Pixel coordinate grounding data —

===============

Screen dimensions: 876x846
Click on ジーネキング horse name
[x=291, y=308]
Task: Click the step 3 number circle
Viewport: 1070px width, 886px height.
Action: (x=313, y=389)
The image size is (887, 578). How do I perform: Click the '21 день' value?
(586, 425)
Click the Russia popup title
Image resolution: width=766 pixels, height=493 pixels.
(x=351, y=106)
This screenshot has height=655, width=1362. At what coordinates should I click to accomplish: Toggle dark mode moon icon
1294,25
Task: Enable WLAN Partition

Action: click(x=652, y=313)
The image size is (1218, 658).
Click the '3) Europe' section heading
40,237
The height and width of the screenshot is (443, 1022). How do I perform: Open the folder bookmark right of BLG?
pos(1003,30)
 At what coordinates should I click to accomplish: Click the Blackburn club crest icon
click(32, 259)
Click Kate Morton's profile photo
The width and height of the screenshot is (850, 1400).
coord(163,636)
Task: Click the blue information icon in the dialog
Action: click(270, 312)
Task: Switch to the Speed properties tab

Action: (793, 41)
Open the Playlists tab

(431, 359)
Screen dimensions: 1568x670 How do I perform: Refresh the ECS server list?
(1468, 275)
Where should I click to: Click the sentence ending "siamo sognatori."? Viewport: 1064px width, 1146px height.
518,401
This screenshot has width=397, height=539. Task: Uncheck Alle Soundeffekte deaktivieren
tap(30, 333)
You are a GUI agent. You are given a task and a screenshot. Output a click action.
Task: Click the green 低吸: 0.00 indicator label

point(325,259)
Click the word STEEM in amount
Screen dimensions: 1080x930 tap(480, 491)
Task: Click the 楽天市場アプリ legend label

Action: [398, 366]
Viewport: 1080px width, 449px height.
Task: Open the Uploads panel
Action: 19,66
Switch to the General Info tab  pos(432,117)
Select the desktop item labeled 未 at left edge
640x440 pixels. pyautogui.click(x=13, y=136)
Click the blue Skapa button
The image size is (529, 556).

===============

Aim of the exercise — Every entry shown above should be transcribed without alteration.

Response below —
Screen dimensions: 876x846
Click on ジーネキング horse name
[x=291, y=308]
Task: Click the step 3 number circle
Viewport: 1070px width, 886px height.
Action: (x=313, y=389)
The image size is (887, 578). How do I perform: Click the '21 день' value?
(586, 425)
Click the Russia popup title
Image resolution: width=766 pixels, height=493 pixels.
(x=351, y=106)
This screenshot has height=655, width=1362. At what coordinates should I click to accomplish: Toggle dark mode moon icon
1294,25
Task: Enable WLAN Partition

Action: click(x=652, y=313)
The image size is (1218, 658).
Click the '3) Europe' section heading
40,237
The height and width of the screenshot is (443, 1022). How do I perform: Open the folder bookmark right of BLG?
pos(1003,30)
 At what coordinates should I click to accomplish: Click the Blackburn club crest icon
click(32, 259)
Click Kate Morton's profile photo
The width and height of the screenshot is (850, 1400).
coord(163,636)
Task: Click the blue information icon in the dialog
Action: click(270, 312)
Task: Switch to the Speed properties tab

Action: (793, 41)
Open the Playlists tab

(431, 359)
Screen dimensions: 1568x670 How do I perform: Refresh the ECS server list?
(1468, 275)
Where should I click to: Click the sentence ending "siamo sognatori."? Viewport: 1064px width, 1146px height.
518,401
This screenshot has width=397, height=539. Task: Uncheck Alle Soundeffekte deaktivieren
tap(30, 333)
You are a GUI agent. You are given a task and a screenshot. Output a click action.
Task: Click the green 低吸: 0.00 indicator label

point(325,259)
Click the word STEEM in amount
Screen dimensions: 1080x930 tap(480, 491)
Task: Click the 楽天市場アプリ legend label

Action: [398, 366]
Viewport: 1080px width, 449px height.
Task: Open the Uploads panel
Action: 19,66
Switch to the General Info tab  pos(432,117)
Select the desktop item labeled 未 at left edge
640x440 pixels. pyautogui.click(x=13, y=136)
Click the blue Skapa button
The image size is (529, 556).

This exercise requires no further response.